Task requirements: Please rewrite the paragraph beginning "Paper and electronic (Access) databases" from the Museum of Life Sciences text below as a short bulleted list that keeps its main facts.

Passage to read:
*** Block opens ***
The Museum of Life Sciences at King’s College London contains teaching and research material from King’s College London (KCL) and elsewhere. The collections include Botany, Zoology and Pharmacy specimens, including microscope slides, from around the world and a small, unique exhibition of glass sculptures recently created to commemorate the role of KCL in the discovery of the structure of DNA.
Paper and electronic (Access) databases were first created in 2003 and contained data for the then KCL Zoology and Botany Collections. In the last few years, volunteers have been recording specimens in paper (form-based) or electronic (Excel) formats and we have all been learning ‘on the job’. Inevitably specimens have been catalogued in different ways to record various kinds of information and many specimens remain uncatalogued. Some groups of specimens from a single collector/preparer or from a single source have been catalogued together as eg ‘The Daws Collection’, The Challenger Collection’. The accumulating data were becoming unwieldy as there are now more than 8000 records.
*** Block closes ***
Supplied material:
*** Block opens ***
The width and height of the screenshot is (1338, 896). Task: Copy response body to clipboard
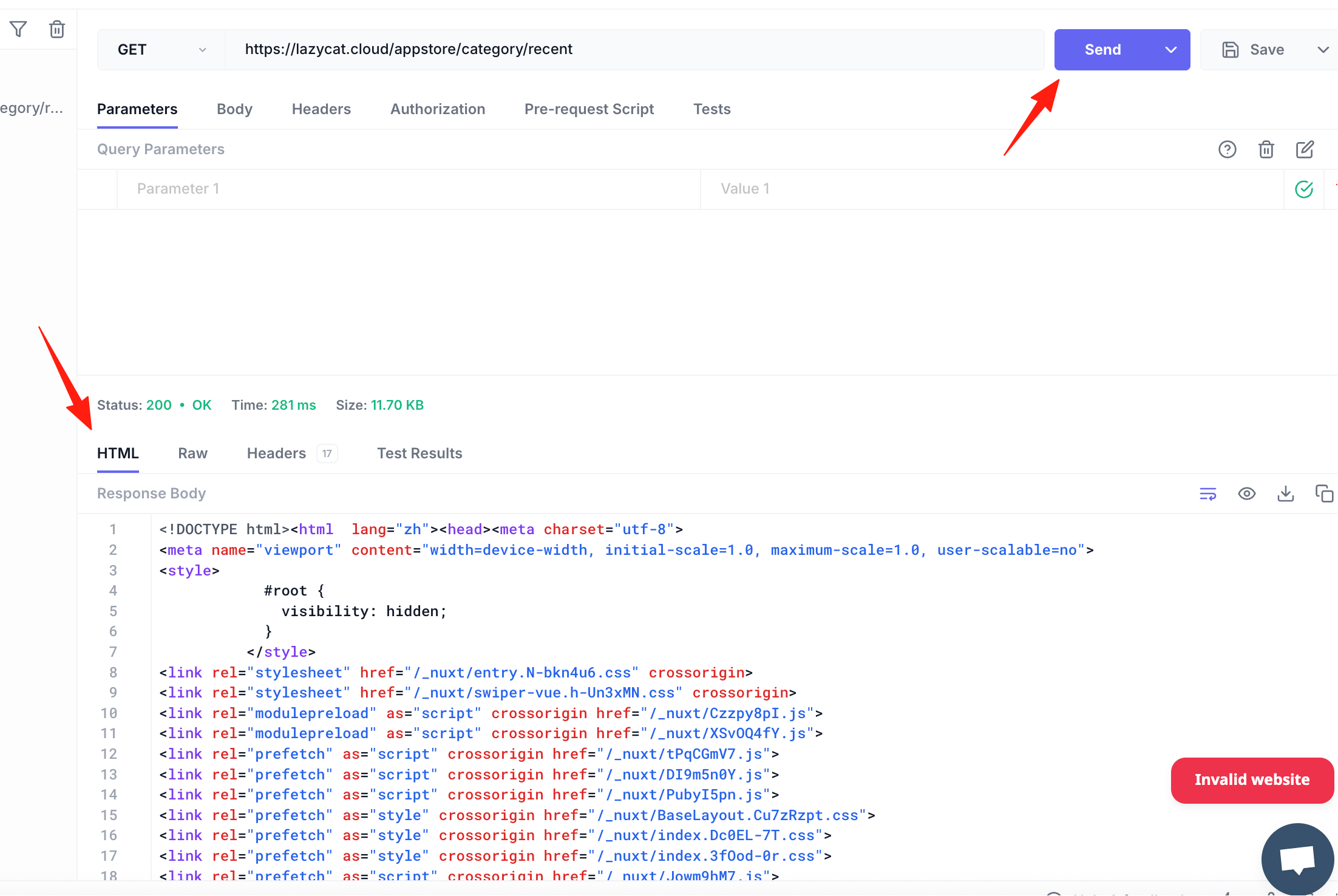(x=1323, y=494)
*** Block closes ***
*** Block opens ***
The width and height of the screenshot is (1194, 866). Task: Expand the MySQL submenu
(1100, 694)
*** Block closes ***
*** Block opens ***
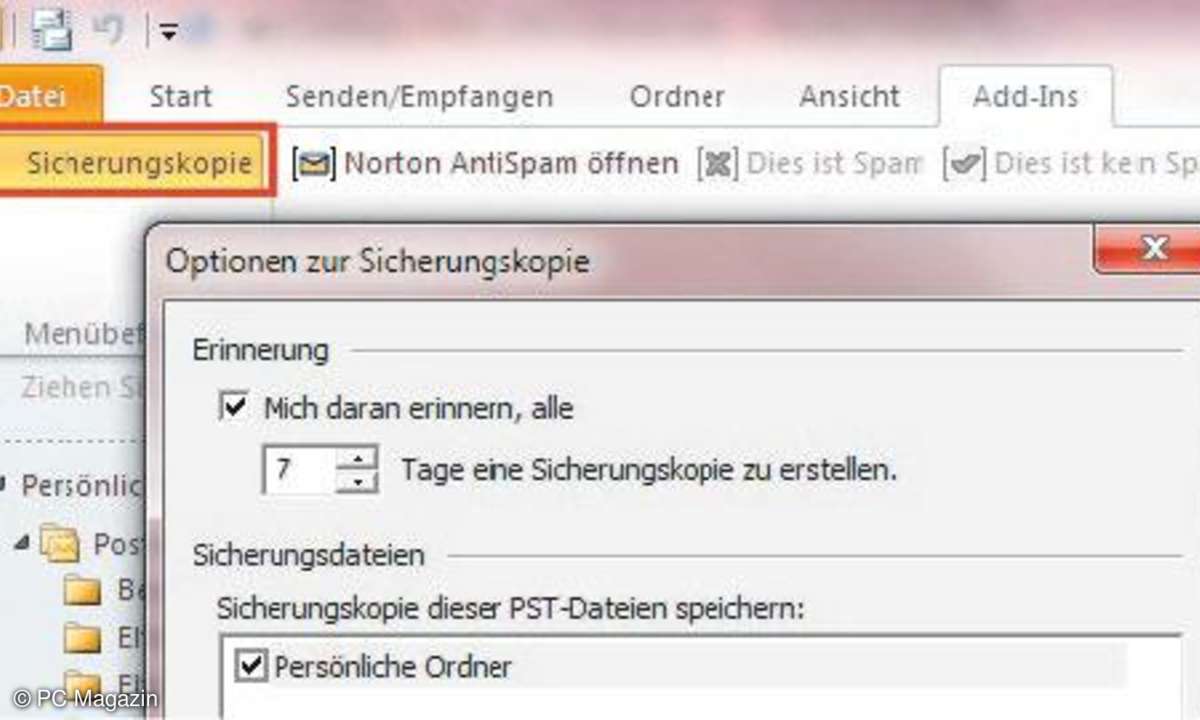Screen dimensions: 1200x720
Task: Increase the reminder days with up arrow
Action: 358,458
*** Block closes ***
Result of the task:
- Paper and electronic (Access) databases were first created in 2003 for what were then the KCL Zoology and Botany Collections.
- In recent years, volunteers have recorded specimens on paper forms or in Excel, learning on the job.
- As a result, specimens have been catalogued in different ways, and many remain uncatalogued.
- Some groups from a single collector/preparer or source have been catalogued together, such as the Daws Collection and the Challenger Collection.
- With more than 8000 records, the data were becoming unwieldy.